Maknanya, menyambut malam yang lebih baik daripada seribu bulan ini dengan cahaya dalam suasana penuh suka cita.
Terkandung harapan mendapatkan keberkahan dari Allah SWT.
"Malam ini tanggal 29 sehingga memungkinkan untuk turunnya malam lailatul qadar itu pada malam ganjil," jelasnya kepada TribunLombok.com, Sabtu (30/4/2022)
Berdasarkan pantauan TribunLombok.com, warga memasang lampu penerang khusus di area rumah mereka.
lampu tersebut terbuat dari bahan pohon randu dicampur dengan minyak pohon jarak atau pohon jamplong yang dibakar usai salat magrib.

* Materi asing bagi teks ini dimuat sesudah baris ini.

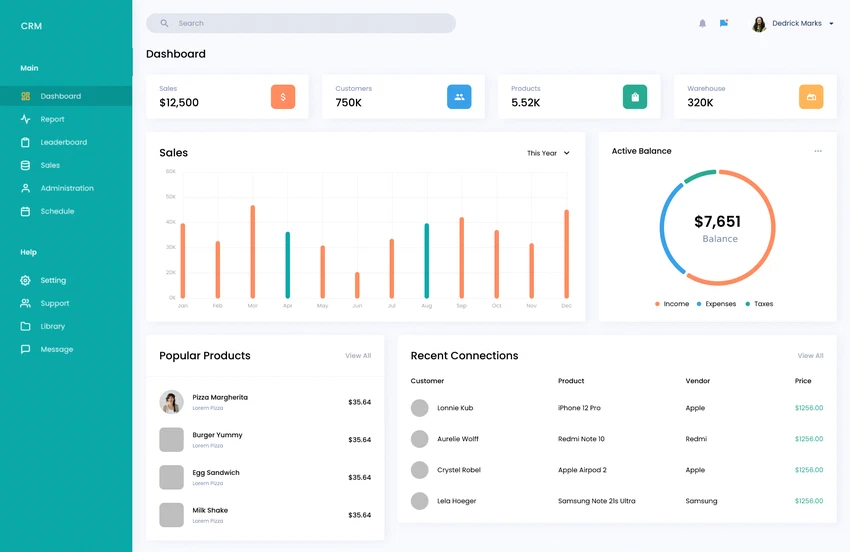The height and width of the screenshot is (552, 850).
Task: Click the yellow Warehouse icon
Action: (811, 97)
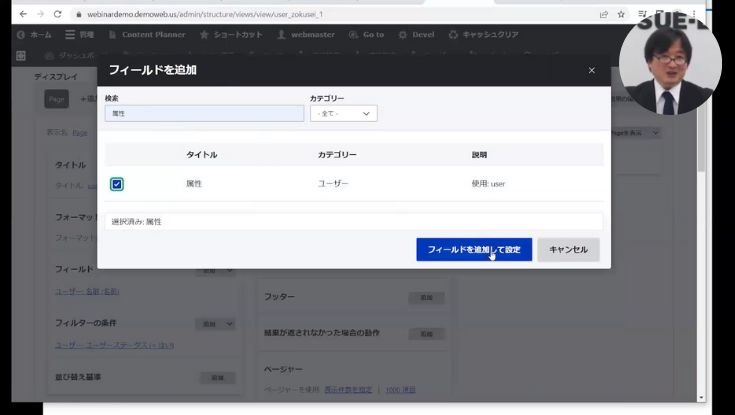Click the キャンセル button
Screen dimensions: 735x415
tap(568, 249)
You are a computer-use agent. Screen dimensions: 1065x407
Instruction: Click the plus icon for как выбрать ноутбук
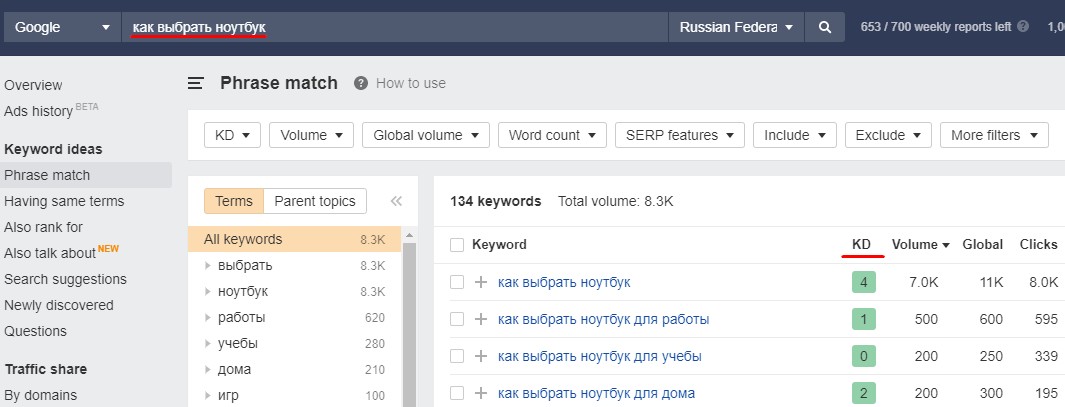(x=481, y=282)
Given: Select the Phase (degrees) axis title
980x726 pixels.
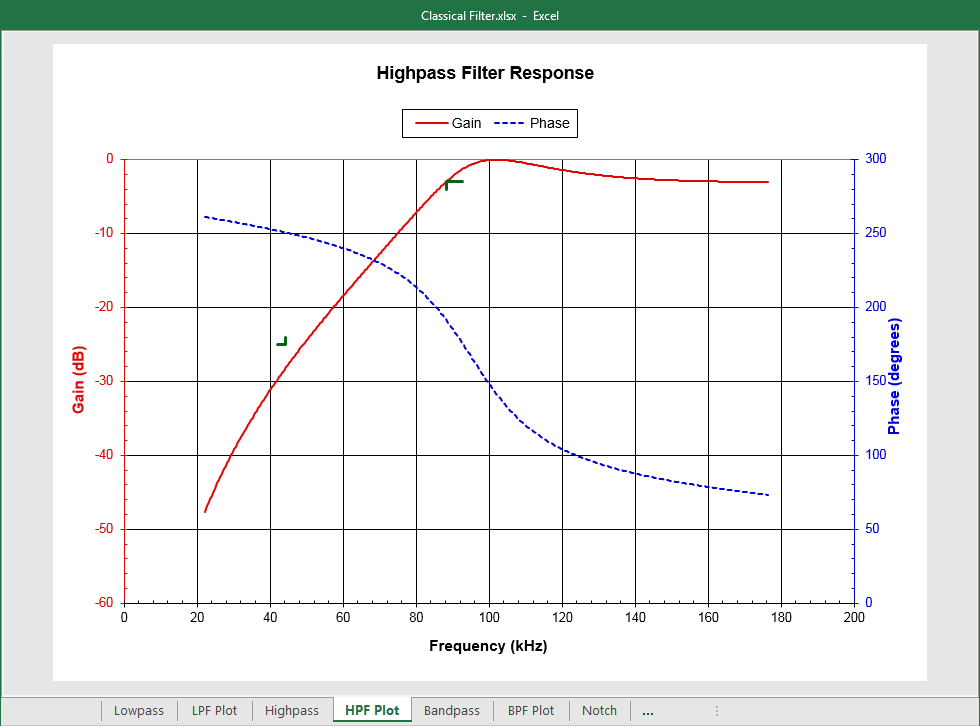Looking at the screenshot, I should 894,377.
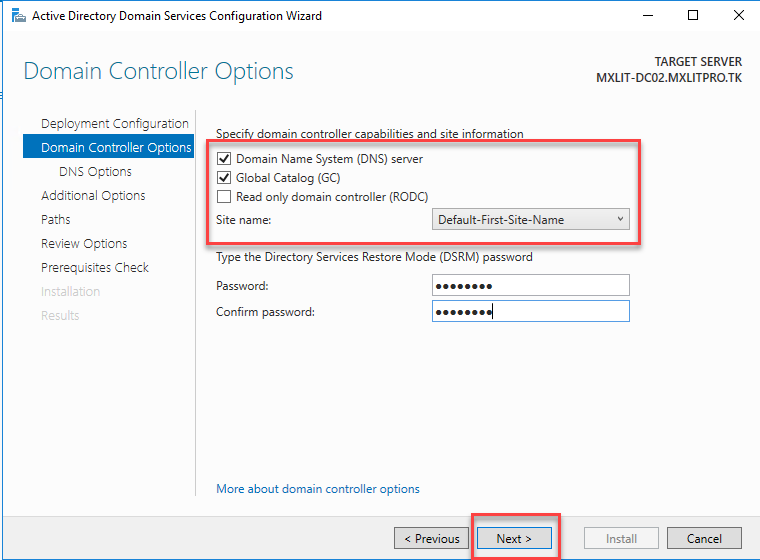760x560 pixels.
Task: Open More about domain controller options link
Action: point(318,489)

Lampu yang bersumber dari aliran listrik harus dimatikan sehingga hanya lampu maleman di sudut-sudut rumah yang menyala.
"Obor kecil yang terbuat dari bahan buah jamplung/jarak yang ditumbuk hingga keluar minyaknya kemudian dicampurkan kapas dan digulungkan pada batang bambu yang berukuran antara 10-15 sentimeter dan dibakar," tambah Inaq Almi.
Tokoh Adat Pendung-Endung Sade Amaq Riun menerangkan riwayat dinyalakannya lampu maleman tersebut.
Zaman dahulu, kata dia, awal mulai adanya obor yang dinyalakan adalah karena tidak ada penerang lampu listrik seperti saat ini.
Sementara umat Islam harus menjalankan kewajiban untuk membayar zakat fitrah.
"Sebagai penerang jalan saat membayar zakat fitrah. Maklum saja listrik masuk pedesaan juga sekitar tahun 1990-an," terangnya.